GIVEN INSTRUCTION → Can you retype the text of every record below character for character, leaving out the pictures?

Element lookup records →
....................

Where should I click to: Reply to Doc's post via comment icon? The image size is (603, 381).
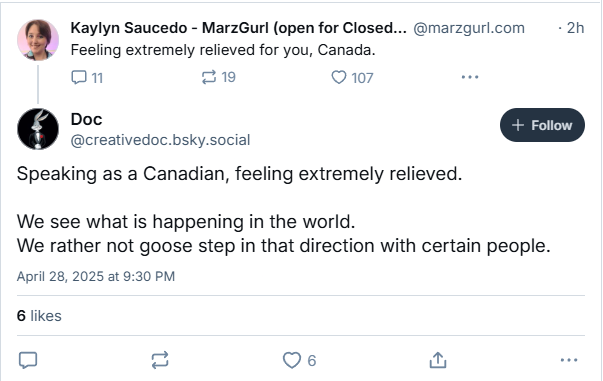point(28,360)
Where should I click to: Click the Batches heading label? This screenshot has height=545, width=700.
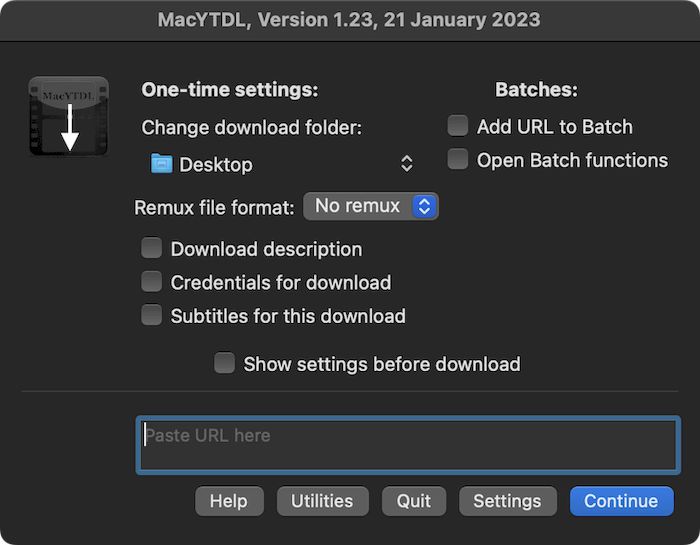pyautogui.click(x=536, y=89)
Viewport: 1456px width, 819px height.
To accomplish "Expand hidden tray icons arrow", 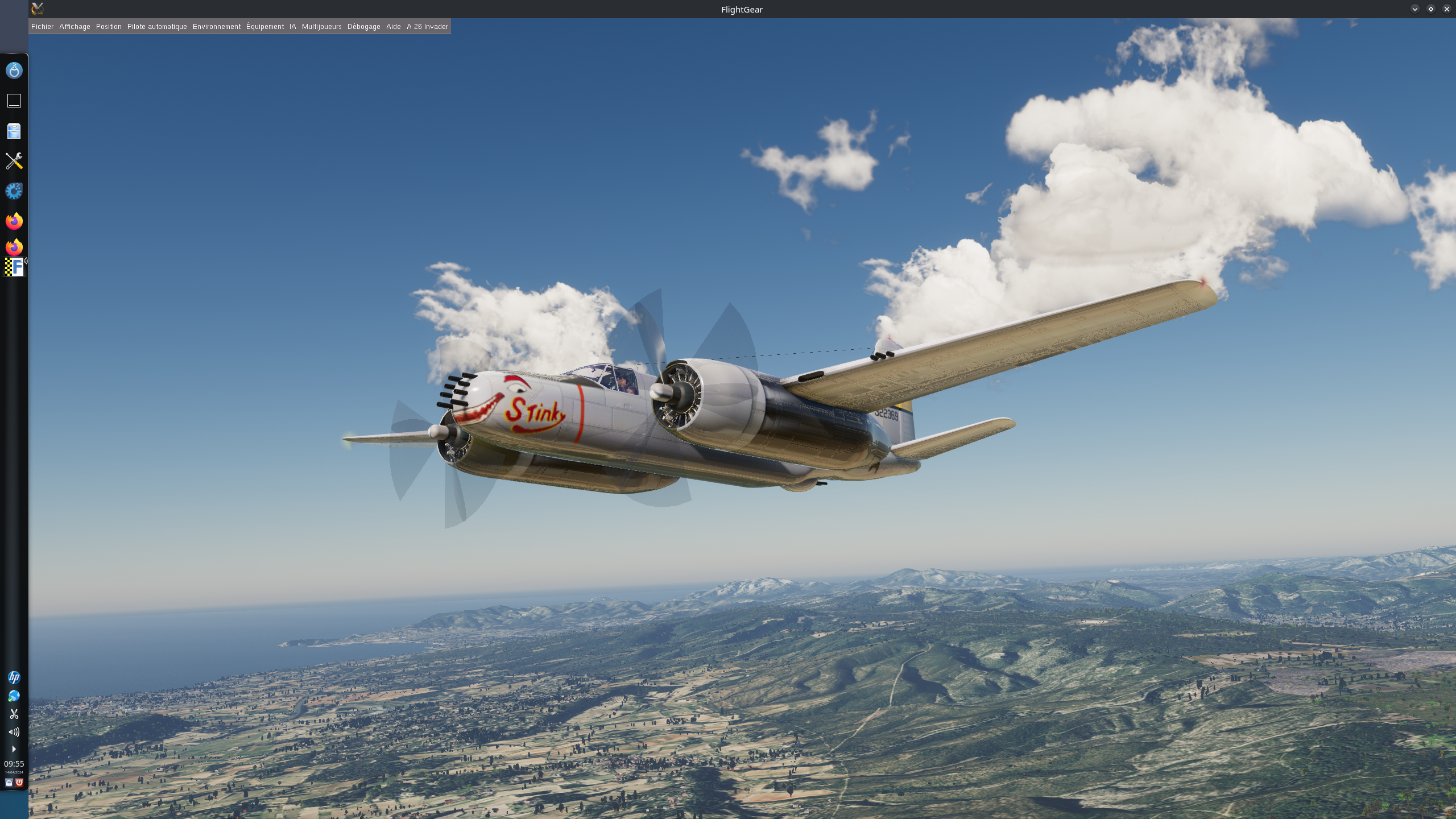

....................

ANSWER →
Where should I click to: Reply to Doc's post via comment icon? The image size is (603, 381).
point(28,360)
Where should I click to: Click the Batches heading label? This screenshot has height=545, width=700.
pyautogui.click(x=536, y=89)
Viewport: 1456px width, 819px height.
To accomplish "Expand hidden tray icons arrow", 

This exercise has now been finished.